DATA TO USE START

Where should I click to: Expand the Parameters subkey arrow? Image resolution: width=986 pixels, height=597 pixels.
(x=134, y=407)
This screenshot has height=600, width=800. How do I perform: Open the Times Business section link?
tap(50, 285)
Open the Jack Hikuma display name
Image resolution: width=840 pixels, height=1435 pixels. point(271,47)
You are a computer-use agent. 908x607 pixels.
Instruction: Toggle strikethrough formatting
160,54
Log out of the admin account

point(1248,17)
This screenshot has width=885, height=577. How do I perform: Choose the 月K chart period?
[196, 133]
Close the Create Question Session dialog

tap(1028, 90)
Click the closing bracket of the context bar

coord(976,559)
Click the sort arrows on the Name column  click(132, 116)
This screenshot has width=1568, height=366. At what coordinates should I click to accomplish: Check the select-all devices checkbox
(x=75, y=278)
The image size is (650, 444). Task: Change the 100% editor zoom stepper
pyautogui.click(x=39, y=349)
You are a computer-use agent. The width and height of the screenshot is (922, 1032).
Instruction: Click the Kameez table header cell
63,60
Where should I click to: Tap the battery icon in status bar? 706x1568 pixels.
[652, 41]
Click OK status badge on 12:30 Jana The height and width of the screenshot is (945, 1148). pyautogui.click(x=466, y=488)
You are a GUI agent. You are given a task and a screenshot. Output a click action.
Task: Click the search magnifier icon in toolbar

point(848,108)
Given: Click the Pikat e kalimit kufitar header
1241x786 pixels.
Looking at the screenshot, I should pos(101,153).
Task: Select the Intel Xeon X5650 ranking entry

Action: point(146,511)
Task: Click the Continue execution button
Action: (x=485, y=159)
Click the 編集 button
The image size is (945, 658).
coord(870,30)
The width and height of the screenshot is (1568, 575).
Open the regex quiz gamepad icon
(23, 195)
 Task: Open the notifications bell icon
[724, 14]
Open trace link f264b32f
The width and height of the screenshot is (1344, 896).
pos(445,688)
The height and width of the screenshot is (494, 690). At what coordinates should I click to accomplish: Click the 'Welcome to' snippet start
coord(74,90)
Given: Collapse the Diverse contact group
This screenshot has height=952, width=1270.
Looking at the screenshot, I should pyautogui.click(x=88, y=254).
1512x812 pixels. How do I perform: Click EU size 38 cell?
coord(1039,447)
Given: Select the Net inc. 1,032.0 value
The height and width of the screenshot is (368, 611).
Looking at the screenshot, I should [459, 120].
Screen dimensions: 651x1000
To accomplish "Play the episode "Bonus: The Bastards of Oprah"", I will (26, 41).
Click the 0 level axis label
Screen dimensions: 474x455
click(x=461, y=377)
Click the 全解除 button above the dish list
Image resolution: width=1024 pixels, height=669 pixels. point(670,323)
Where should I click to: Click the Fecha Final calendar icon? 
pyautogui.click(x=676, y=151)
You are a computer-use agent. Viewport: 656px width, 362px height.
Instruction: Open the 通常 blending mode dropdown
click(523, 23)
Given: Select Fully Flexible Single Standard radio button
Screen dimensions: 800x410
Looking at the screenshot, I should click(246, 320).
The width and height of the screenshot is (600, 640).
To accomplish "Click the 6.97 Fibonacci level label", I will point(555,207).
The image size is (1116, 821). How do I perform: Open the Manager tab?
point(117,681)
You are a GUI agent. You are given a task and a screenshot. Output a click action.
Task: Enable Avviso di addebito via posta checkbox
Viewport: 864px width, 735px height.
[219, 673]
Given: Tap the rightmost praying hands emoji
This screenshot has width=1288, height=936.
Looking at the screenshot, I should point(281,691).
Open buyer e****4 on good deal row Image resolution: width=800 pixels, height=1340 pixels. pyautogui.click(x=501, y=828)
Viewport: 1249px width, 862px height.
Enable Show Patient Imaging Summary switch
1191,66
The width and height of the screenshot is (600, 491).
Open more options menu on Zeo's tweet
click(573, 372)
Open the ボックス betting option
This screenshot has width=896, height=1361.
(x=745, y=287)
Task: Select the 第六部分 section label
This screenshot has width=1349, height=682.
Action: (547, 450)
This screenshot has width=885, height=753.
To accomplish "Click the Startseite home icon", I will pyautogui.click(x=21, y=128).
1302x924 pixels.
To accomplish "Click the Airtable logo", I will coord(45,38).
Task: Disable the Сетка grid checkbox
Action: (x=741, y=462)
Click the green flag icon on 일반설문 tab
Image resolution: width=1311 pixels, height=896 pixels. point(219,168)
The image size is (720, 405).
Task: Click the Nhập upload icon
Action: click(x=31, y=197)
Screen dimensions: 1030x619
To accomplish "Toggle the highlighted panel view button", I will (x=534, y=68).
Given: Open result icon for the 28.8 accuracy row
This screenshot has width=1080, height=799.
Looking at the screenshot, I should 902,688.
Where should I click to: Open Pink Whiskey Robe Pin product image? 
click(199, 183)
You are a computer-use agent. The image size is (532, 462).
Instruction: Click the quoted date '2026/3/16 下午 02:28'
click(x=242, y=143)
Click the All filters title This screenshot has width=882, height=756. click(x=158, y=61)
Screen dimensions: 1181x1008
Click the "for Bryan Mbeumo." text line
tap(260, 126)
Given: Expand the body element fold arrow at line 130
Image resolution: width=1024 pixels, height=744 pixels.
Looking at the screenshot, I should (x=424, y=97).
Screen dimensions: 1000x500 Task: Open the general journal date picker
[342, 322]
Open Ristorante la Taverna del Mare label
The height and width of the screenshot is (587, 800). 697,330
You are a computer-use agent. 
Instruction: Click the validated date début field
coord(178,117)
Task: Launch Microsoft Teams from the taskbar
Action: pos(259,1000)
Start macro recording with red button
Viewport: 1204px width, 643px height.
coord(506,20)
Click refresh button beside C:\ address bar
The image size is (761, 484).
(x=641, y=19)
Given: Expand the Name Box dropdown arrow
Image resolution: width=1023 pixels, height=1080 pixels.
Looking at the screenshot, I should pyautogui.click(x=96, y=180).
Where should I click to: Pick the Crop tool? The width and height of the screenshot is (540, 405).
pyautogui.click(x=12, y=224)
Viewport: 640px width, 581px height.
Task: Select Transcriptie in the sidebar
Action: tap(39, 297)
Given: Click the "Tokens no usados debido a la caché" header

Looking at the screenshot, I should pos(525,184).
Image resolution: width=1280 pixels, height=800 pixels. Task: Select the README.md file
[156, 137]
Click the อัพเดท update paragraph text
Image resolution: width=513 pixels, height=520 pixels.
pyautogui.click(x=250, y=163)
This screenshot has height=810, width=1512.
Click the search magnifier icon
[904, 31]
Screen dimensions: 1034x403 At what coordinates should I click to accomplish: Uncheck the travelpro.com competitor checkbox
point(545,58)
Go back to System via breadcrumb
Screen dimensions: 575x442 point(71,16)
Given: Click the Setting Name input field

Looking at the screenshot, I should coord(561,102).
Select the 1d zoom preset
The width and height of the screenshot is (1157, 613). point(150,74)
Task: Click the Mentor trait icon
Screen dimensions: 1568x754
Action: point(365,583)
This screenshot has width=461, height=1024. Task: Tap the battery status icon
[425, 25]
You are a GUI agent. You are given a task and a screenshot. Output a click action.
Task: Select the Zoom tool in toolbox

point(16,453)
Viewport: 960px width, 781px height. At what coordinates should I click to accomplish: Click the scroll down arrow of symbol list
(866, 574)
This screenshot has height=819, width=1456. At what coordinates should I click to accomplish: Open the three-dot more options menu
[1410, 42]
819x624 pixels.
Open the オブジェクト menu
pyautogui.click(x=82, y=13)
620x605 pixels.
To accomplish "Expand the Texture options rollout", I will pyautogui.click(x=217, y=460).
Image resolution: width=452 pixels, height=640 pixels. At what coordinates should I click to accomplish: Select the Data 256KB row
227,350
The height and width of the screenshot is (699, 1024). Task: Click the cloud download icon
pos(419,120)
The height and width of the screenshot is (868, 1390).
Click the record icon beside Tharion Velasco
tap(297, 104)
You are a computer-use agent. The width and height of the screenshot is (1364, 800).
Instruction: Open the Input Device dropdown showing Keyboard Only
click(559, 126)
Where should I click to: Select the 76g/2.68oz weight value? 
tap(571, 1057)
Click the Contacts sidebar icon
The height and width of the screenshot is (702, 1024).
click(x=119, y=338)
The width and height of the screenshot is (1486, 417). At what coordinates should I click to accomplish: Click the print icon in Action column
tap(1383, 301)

DATA TO USE END

**TASK OBJECTIVE**. All lines above from the line with "Task: Open the notifications bell icon" through the line with "Given: Select the Net inc. 1,032.0 value", both included, are to be set down exactly, with nothing else.

**EXERCISE OUTPUT**.
 Task: Open the notifications bell icon
[724, 14]
Open trace link f264b32f
The width and height of the screenshot is (1344, 896).
pos(445,688)
The height and width of the screenshot is (494, 690). At what coordinates should I click to accomplish: Click the 'Welcome to' snippet start
coord(74,90)
Given: Collapse the Diverse contact group
This screenshot has height=952, width=1270.
Looking at the screenshot, I should pyautogui.click(x=88, y=254).
1512x812 pixels. How do I perform: Click EU size 38 cell?
coord(1039,447)
Given: Select the Net inc. 1,032.0 value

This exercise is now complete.